Usability has been a goal of interface and interaction engineering since the beginnings of human factors research. Games have, for the most part, carried on this banner of ease-of-use via tutorials, in-game instructions, well-labeled interface elements, and standardized controllers. With this project, we contend that usability and fun are (or at least can be) orthogonal.
For prior art, see Tarn Adam’s Dwarf Fortress and Nude Maker’s Steel Battalion. Both present expert interfaces to complex simulations: in the former, the player oversees a community from seven up to a hundred dwarves, deciding on zoning law, public policy, military strategy, and cultural achievement; and in the latter, a player uses three joysticks, three foot pedals, and a bushel of switches, knobs, and buttons (including “Fire Extinguisher” and “Windshield Wiper”) to try and navigate a walking robot (or “Vertical Tank”) through various combat missions. Mastery over these complex interfaces is a significant part of the enjoyment of these games just as mastery over one’s own body is a significant part of the design of any physical sport.
Unfortunately, Steel Battalion’s controller has nothing in the way of haptic feedback: it is a pure input device. Therefore, we wanted to investigate an input/output mechanism that we feel is not just reactive, but reactionary; a controller whose goals are different from the player’s. Initially, this design took the shape of an autonomous lifeform like a steam-powered horse, but in combining the reactionary UI concept with Ryan’s previous work in gesture-based controls, we found a way to further increase the noise and chaos in our system: a second player.
In our current design, two players cooperate to control a flying vessel. One player (the pilot) sits at a laptop wearing two special gloves. The left glove selects the type of weapon to be used, and the right glove fires that weapon. The right glove is also used to move and dodge enemy shots. Bright LEDs on the back and the palm of the glove can be observed by the laptop’s camera, and the ship tries to move towards the corresponding point on the screen. The ship will continue to move towards the last seen point if the light becomes invisible.
The pilot isn’t in this alone. In fact, she is dependent in nearly every way on the second player: the engineer. The engineer manages the power output levels for the pilot’s weapons, restoring power after shots are fired; he also monitors and controls the color mix and positions of the ship’s shields which must match incoming shots in order to block them. If the pilot wishes to fire the ship’s ultimate weapon, he also needs the engineer’s cooperation to arm and then discharge this mighty attack.

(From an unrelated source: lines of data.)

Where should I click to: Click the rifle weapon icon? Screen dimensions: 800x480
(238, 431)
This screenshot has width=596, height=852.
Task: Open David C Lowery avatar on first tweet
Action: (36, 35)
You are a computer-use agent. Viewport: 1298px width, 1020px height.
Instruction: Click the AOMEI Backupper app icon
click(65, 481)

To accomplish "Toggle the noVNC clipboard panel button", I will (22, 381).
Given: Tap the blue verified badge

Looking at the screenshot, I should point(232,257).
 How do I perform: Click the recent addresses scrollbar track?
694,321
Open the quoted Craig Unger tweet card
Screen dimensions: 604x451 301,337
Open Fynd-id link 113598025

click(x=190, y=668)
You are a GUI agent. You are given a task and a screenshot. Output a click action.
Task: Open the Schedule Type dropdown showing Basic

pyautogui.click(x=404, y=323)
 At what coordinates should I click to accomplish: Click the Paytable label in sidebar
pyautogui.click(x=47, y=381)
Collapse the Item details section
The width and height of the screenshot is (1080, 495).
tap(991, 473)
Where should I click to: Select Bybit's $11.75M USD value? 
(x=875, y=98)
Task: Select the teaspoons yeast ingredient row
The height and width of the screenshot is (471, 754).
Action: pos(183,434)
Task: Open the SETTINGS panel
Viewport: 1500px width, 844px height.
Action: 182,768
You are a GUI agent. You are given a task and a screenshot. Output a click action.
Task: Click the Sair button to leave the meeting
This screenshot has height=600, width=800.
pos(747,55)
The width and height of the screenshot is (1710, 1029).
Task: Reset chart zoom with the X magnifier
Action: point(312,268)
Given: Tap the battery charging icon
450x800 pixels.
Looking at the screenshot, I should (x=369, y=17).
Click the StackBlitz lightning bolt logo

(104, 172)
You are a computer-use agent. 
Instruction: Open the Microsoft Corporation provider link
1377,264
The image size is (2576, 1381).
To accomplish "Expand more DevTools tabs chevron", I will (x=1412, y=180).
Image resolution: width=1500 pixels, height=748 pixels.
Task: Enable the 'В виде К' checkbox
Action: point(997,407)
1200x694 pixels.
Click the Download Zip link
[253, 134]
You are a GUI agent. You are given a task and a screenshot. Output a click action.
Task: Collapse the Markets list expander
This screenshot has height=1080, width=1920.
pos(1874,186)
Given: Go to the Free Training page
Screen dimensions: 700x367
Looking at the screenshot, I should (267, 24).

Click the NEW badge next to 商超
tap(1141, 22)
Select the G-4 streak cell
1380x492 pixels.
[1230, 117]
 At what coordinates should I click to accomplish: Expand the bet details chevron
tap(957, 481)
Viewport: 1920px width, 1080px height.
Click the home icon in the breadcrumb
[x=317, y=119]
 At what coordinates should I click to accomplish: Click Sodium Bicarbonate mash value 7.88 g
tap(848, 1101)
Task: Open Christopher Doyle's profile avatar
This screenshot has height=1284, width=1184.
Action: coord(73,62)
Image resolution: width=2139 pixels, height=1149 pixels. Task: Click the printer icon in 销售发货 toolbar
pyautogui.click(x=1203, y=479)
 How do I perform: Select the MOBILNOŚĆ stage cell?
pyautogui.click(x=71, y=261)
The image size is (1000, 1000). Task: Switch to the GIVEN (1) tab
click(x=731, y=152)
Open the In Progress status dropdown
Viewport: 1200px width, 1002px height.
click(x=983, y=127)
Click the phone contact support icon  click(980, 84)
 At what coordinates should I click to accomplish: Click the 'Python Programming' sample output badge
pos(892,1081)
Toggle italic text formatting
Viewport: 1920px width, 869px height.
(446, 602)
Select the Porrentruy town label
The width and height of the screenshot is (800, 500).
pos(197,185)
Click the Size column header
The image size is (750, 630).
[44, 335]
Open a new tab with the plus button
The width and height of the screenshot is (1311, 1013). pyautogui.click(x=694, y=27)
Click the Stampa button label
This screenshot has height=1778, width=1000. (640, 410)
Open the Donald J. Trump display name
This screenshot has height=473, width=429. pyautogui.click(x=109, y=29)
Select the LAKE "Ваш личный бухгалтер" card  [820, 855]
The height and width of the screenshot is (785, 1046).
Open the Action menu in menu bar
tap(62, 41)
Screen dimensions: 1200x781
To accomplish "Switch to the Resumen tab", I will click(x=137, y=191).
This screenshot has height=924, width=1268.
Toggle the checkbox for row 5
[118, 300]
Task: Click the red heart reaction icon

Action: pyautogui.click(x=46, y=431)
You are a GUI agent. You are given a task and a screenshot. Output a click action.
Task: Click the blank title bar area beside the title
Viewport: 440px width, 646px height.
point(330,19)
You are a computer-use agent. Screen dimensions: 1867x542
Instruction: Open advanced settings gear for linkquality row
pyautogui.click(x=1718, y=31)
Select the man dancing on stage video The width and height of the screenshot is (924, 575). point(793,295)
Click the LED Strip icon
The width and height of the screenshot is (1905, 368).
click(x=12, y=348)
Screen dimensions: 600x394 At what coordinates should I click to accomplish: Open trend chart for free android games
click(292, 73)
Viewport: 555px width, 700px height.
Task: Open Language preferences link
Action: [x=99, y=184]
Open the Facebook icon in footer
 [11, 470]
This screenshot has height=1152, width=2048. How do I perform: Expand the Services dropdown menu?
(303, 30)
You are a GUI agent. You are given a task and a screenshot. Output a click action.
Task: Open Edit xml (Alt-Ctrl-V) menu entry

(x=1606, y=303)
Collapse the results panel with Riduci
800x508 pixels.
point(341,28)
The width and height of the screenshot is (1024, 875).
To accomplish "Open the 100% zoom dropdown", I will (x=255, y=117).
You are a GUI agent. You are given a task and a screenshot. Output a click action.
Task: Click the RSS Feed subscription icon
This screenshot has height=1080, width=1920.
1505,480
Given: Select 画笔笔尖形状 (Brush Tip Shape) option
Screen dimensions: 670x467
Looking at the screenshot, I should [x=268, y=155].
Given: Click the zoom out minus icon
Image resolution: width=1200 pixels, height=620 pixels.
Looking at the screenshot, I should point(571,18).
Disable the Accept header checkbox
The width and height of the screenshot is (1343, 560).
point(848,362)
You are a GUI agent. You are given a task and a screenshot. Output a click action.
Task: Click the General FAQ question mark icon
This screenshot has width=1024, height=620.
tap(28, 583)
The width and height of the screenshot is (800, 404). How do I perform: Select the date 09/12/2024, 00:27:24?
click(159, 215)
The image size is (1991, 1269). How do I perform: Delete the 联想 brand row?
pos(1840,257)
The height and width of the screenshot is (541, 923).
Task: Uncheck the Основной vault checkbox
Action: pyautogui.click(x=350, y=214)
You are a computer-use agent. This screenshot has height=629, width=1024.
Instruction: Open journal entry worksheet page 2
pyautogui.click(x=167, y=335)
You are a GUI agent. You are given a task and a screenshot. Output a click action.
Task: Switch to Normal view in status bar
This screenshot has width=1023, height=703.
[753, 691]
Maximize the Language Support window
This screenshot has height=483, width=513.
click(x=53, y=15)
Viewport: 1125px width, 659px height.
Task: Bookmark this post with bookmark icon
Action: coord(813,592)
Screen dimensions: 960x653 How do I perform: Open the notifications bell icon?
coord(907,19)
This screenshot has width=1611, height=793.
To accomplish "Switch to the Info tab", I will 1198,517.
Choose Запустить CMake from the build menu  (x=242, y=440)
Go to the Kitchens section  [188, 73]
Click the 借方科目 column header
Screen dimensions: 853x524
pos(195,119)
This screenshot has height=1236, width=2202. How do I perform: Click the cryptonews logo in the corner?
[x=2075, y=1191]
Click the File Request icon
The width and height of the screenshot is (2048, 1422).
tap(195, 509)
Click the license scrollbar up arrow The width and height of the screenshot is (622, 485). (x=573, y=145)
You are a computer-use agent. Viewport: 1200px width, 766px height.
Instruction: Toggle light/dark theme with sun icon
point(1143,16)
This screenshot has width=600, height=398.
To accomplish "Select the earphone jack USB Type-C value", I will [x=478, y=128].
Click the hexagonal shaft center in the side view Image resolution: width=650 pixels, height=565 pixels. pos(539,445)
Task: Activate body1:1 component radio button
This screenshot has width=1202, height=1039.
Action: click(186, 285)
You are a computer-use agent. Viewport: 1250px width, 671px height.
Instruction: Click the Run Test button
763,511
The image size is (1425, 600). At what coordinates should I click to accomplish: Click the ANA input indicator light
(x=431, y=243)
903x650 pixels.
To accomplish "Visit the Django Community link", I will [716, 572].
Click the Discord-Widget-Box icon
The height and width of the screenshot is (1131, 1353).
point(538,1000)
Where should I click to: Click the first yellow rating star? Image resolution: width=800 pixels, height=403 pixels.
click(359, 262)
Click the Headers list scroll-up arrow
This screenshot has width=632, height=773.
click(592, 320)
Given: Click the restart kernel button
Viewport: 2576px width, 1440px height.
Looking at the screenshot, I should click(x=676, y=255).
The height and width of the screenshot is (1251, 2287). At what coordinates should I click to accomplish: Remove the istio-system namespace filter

The engineer cannot see what’s on the pilot’s screen, and the pilot cannot see a weapon’s status before deciding to fire that weapon. If the shield mix is incorrect, incoming shots will penetrate and damage the ship. If the charge level of a weapon is low, it will fire only feebly. Worst of all, incoming shots disrupt the shield mix and fired weapons lose power, requiring the engineer to recharge them. It is vitally important therefore that the pilot communicate to the engineer about incoming threats and that the engineer make it clear to the pilot what attacks are available.
We hope that this game forces players to reevaluate their relationship with their games, their controllers, and each other. Specifically, we hope that the conception of a “game” moves away from a piece of media plugged into a player and towards a sense of social contract in a space arbitrated by rules. The design of this game, its controllers, its installation context, and its social context are tightly coupled, and by using these bespoke interfaces games can provide much more nuanced and special input. Games should let players aspire to be good at them, and reward practice with increased subtlety and grace.